* _EXERCISE_
Could you write out the lines between the one holding "Task: Click the Albany city label" and the one holding "Action: [x=129, y=340]", inclusive, swapping "Click" for "Press" and leaving everything else unchanged, and give only those lines?

* _Word and item position data_
/---
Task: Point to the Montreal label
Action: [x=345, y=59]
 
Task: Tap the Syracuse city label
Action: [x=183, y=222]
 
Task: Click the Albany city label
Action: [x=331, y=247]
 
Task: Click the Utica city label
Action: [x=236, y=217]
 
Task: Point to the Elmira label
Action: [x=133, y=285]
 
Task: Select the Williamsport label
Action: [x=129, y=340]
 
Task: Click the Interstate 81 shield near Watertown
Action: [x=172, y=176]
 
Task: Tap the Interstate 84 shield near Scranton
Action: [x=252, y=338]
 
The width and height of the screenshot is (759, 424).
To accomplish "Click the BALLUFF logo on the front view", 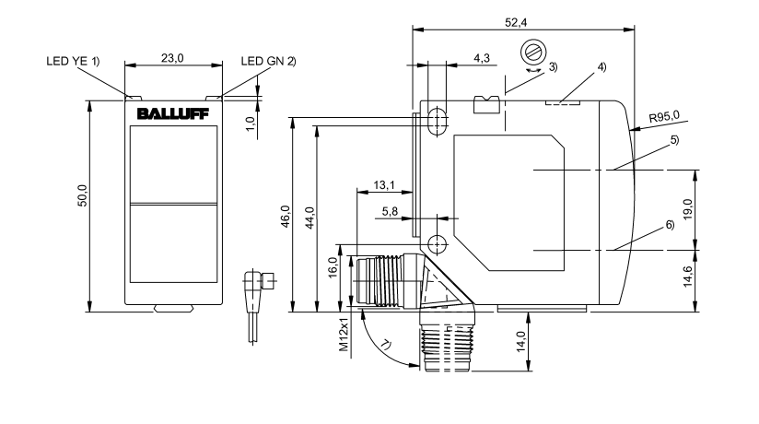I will (x=174, y=114).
\---
* _REPLY TO THE EXERCISE_
Task: Press the Albany city label
Action: [x=331, y=247]
 
Task: Press the Utica city label
Action: [x=236, y=217]
 
Task: Point to the Elmira label
Action: [x=133, y=285]
 
Task: Select the Williamsport label
Action: [x=129, y=340]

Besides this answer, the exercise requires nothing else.